== SHORT EXERCISE A ==
Using only the Back story post, say whether each of these statements agrees with it: (i) the writer describes the debate as particularly contentious; (ii) the young friend portrayed Michael Brown as an impulsive teenager who made bad mistakes; (iii) the exchange took place on the writer's Facebook page. For each, answer yes or no and quote the exact words from the post that settle it.
== SHORT EXERCISE B ==
Carry on the Back story post from its last line, keeping the same voice and short-line style.

Saturday, December 13, 2014

Back story

The exchange of words
that played itself out on my Facebook page late last week
left me thinking -
and it's right that it did.

The events in Ferguson,
racial divides, root causes thereof,
reconciliation and where we go from here
are important issues;
they reflect much of what we believe,
cherish, hope for
and hold dear.

There clearly is also not consensus about any of it;
to discuss these things with anyone,
let alone in an informal and indirect fashion
has the potential,
if not the probability,
of stirring controversy,
and misunderstanding.

It wasn't even a particularly contentious debate -
just an honest exchange between friends who see things
from very different points of view.

Halfway through,
a young friend joined the conversation with an impassioned comment,
portraying Michael Brown as being nothing more
than an impulsive teenager who made bad mistakes.
She expressed rage and sorrow that he hadn't been given the opportunity
to live through what she saw
as normal teenage acting out.

And, just as I was in the midst of preparing a retort
that I was sure would
a) put her in her place
(yeah, don't ask... 
I don't know where that would be either!)
b) prove my point and get her back on track
while being
c) scathing and brilliantly clever
all at the same time,
dazzling everyone with my knowledge and acerbic wit,

God intervened.

In a moment of grace,
I remembered her backstory.

== RECORDED INFORMATION ==

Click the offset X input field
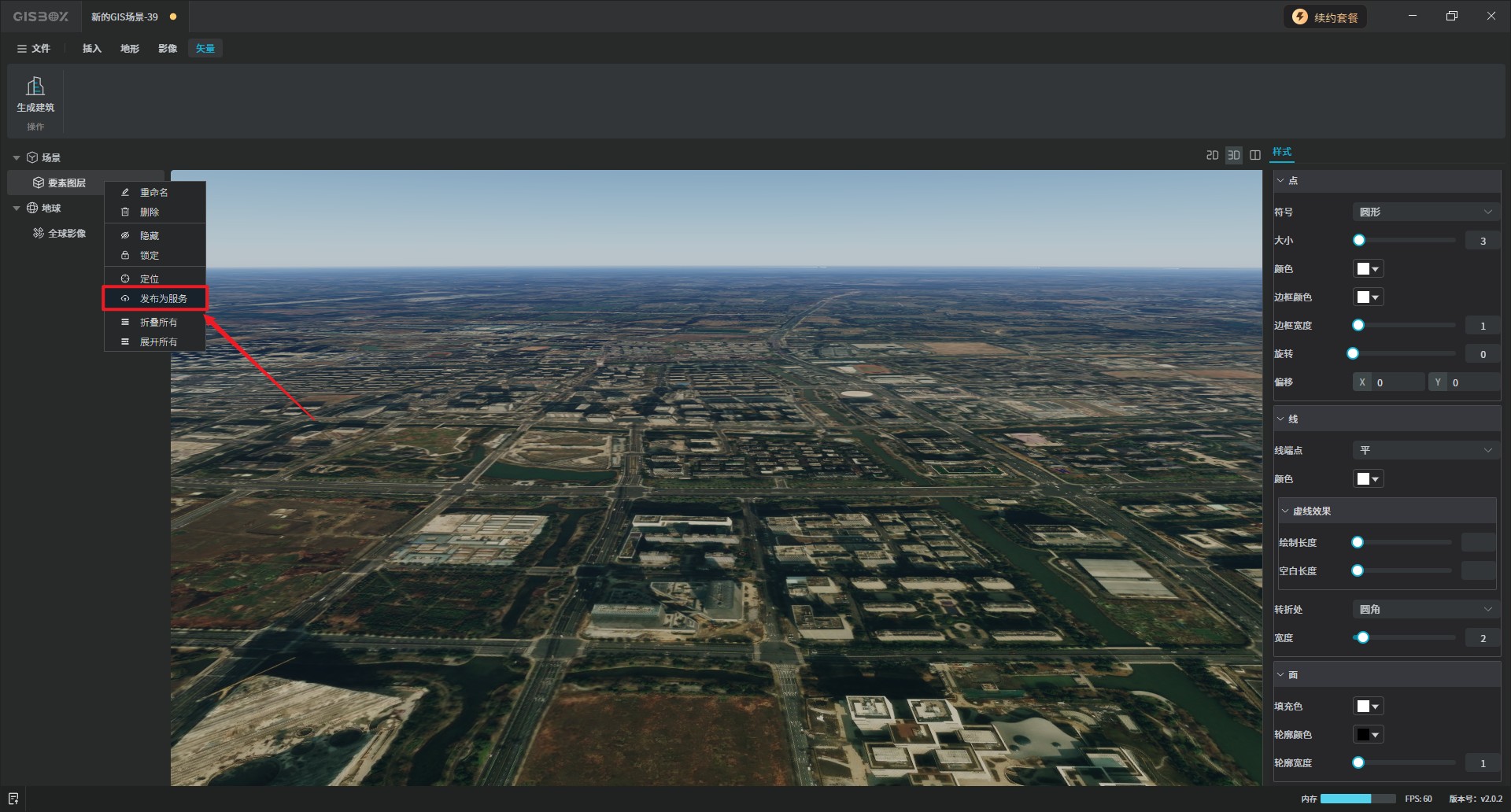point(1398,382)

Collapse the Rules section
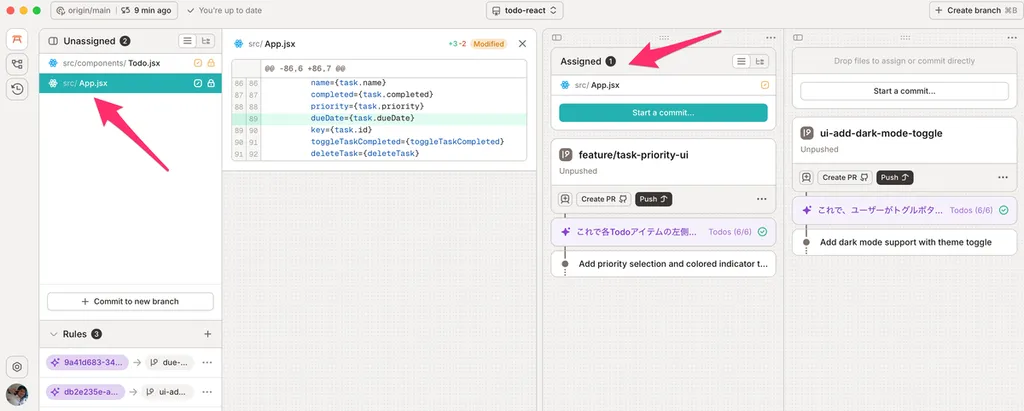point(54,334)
...
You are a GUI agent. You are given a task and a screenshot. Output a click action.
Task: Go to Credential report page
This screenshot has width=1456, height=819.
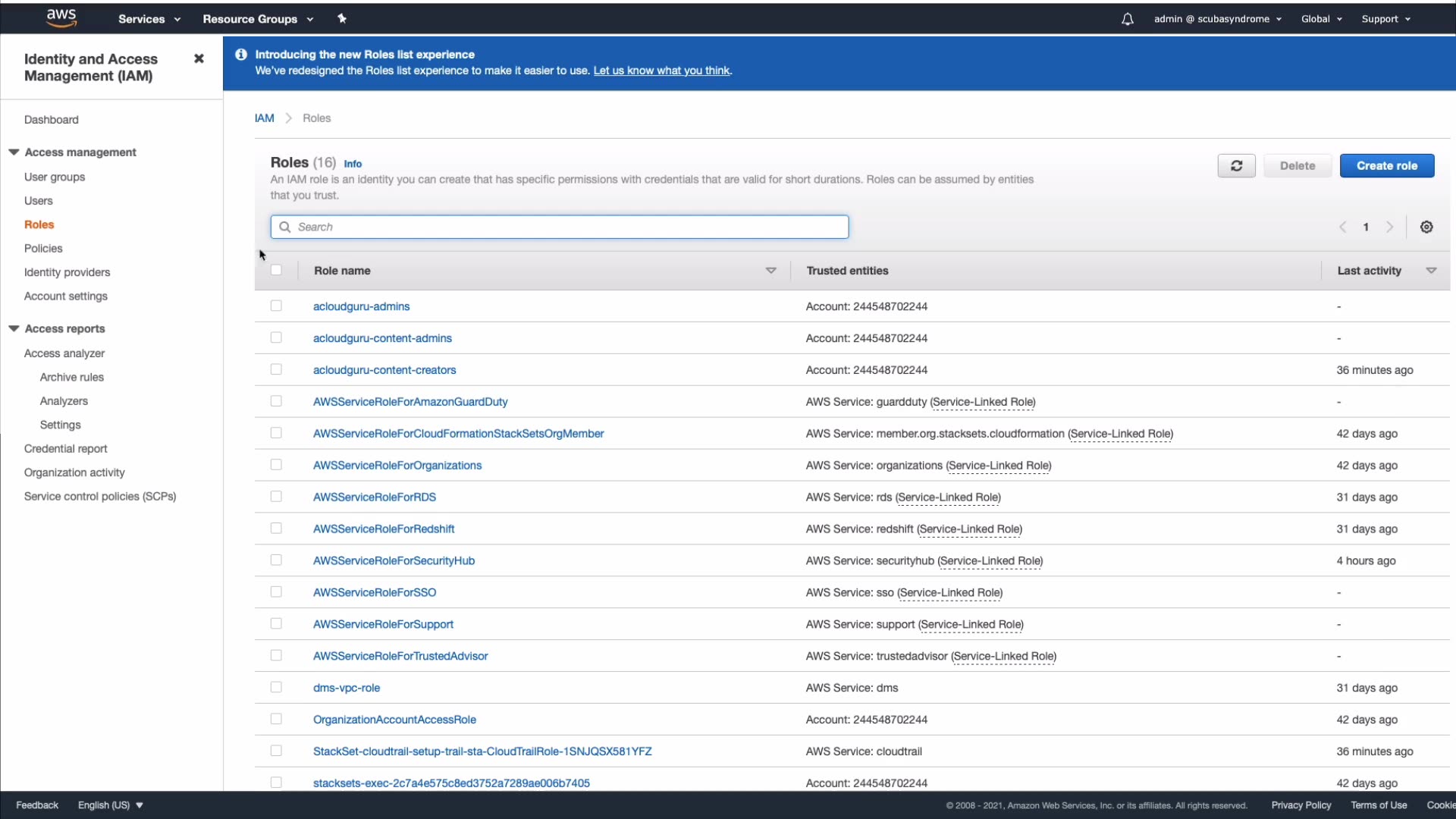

== RIGHT ANSWER A ==
(i) No: "It wasn't even a particularly contentious debate"
(ii) Yes: "portraying Michael Brown as being nothing more than an impulsive teenager who made bad mistakes"
(iii) Yes: "played itself out on my Facebook page late last week"

== RIGHT ANSWER B ==
Her brother died in his early twenties,
several years ago,
after years of struggling with drug addiction.

He too had not survived his youthful experimentation
and bad mistakes.

The pain she expressed
was not simply about a teenager she didn't know in Ferguson.

Her sorrow was for all those young men
whose impulsive poor choices
have unintended fatal results.

It helped me remember that everyone of us has a backstory -
protestors, police and onlookers alike.

We all have narratives that inform us,
feed us and give us life.

What we see
is only a small part of the whole creation;
what's exposed to the naked eye
is NOT what's feeding each one of us
and our perceptions.

Roots are tangled and go deep;
they're messy
and never as tidy
as we try to make
what's visible appear.
I need to remember that.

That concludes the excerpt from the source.